What the task requires:
Reproduce the section of the listing that begins at the line containing "Click the 27 May 2025 due date badge" and finishes at the line containing "Task: Tap search icon in right screen header". Include both end lines and nothing beyond them.

Given records:
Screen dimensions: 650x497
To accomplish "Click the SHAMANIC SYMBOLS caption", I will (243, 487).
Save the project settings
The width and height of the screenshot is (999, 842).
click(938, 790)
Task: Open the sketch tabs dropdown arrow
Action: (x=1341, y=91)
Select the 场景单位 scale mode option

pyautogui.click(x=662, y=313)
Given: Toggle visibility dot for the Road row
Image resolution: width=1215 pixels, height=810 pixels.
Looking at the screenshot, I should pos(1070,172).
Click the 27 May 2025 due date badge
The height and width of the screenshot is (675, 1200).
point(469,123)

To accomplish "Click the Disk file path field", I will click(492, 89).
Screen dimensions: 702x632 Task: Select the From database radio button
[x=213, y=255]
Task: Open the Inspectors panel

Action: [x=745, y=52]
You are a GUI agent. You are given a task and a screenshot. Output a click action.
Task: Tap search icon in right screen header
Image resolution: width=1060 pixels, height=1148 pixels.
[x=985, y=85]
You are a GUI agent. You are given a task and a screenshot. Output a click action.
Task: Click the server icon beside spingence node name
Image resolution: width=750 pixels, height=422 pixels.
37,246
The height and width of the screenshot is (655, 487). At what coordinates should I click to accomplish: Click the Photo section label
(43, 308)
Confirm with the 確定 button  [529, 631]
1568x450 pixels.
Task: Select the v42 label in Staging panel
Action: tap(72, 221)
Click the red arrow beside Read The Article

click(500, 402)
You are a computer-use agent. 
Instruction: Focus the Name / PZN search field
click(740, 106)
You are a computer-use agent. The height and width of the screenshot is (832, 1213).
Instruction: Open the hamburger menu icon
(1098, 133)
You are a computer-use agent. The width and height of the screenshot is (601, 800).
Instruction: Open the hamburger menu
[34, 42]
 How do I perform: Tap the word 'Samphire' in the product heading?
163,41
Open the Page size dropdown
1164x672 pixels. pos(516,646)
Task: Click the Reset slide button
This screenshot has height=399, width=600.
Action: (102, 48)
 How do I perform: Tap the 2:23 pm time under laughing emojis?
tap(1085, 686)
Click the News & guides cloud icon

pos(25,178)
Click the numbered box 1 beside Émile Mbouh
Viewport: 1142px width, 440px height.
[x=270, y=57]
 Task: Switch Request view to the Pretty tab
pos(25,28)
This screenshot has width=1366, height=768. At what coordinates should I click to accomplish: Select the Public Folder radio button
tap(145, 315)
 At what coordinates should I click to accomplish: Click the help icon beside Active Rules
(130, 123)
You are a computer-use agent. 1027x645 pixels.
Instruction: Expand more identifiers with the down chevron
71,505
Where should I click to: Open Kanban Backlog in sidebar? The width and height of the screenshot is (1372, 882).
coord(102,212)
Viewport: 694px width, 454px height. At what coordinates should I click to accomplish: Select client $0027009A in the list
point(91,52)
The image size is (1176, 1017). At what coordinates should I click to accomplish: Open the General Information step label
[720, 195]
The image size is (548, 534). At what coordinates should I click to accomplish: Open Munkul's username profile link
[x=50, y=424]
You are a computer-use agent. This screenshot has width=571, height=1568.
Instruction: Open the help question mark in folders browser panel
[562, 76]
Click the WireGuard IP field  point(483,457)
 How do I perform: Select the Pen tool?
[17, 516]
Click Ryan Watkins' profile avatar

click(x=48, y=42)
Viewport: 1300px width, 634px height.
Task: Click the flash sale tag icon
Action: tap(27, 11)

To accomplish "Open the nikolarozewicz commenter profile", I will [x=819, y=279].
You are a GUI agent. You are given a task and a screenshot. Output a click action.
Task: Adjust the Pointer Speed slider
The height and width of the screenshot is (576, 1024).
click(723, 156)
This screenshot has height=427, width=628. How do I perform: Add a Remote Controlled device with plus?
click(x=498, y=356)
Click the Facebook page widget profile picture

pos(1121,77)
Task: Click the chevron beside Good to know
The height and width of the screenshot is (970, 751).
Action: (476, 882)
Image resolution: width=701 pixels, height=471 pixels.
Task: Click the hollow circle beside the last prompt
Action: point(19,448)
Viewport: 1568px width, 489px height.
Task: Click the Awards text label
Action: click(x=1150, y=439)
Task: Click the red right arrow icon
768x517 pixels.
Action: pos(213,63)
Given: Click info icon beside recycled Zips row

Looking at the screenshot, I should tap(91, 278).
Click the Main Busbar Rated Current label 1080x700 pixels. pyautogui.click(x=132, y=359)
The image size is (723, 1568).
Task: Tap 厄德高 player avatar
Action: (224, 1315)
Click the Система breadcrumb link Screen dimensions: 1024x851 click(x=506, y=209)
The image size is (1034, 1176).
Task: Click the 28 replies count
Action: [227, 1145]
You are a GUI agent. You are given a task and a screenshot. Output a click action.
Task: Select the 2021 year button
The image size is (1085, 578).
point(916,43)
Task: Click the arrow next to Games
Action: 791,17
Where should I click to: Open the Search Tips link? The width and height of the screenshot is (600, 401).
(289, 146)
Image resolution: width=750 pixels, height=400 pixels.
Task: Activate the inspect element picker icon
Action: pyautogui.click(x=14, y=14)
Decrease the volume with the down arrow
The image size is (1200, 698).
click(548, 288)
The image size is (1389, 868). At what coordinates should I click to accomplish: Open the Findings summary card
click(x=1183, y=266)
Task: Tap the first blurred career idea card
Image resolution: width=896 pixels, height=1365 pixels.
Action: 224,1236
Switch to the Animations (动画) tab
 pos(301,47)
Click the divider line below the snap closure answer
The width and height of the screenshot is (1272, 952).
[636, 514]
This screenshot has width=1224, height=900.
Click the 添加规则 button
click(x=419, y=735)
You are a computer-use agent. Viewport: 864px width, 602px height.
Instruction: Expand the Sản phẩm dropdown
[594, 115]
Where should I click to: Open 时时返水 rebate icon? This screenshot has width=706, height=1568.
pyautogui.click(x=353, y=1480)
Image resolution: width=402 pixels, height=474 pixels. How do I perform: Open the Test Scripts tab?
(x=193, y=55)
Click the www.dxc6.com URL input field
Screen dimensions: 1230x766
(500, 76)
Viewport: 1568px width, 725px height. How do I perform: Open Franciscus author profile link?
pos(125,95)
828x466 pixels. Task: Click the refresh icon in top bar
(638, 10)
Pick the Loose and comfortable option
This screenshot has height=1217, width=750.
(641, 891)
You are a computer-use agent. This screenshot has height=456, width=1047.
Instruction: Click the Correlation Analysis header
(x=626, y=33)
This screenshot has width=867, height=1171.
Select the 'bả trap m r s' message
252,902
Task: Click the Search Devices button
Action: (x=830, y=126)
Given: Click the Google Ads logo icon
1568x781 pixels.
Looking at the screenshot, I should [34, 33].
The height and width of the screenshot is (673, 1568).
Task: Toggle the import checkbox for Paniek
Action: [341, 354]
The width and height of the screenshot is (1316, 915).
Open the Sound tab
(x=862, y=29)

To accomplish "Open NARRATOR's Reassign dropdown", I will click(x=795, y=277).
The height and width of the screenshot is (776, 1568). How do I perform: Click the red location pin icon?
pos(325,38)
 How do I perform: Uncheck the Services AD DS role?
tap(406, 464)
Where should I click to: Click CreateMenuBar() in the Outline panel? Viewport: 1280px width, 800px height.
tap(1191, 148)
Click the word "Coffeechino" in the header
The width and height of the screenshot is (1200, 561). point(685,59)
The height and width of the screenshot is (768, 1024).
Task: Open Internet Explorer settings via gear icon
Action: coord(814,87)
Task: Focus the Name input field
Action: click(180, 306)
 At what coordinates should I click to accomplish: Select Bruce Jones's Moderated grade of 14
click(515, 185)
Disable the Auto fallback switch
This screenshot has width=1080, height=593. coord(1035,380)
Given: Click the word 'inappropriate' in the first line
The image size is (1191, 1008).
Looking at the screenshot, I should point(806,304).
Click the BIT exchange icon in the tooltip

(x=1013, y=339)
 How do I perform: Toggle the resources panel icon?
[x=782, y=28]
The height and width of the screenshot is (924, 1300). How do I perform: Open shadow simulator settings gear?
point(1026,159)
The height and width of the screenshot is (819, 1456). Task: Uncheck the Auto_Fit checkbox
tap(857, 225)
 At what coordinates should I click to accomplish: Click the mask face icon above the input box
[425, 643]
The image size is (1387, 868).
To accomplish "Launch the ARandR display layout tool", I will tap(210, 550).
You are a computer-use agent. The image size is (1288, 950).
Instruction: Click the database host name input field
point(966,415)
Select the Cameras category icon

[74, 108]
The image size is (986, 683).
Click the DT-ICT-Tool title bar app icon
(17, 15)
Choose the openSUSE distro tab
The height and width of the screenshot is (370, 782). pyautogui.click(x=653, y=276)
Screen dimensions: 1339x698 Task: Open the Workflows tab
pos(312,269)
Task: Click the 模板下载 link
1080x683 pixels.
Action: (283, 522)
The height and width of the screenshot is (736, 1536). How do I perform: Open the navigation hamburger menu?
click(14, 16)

Answer to the problem:
Click the 27 May 2025 due date badge
The height and width of the screenshot is (675, 1200).
point(469,123)

To accomplish "Click the Disk file path field", I will click(492, 89).
Screen dimensions: 702x632 Task: Select the From database radio button
[x=213, y=255]
Task: Open the Inspectors panel

Action: [x=745, y=52]
You are a GUI agent. You are given a task and a screenshot. Output a click action.
Task: Tap search icon in right screen header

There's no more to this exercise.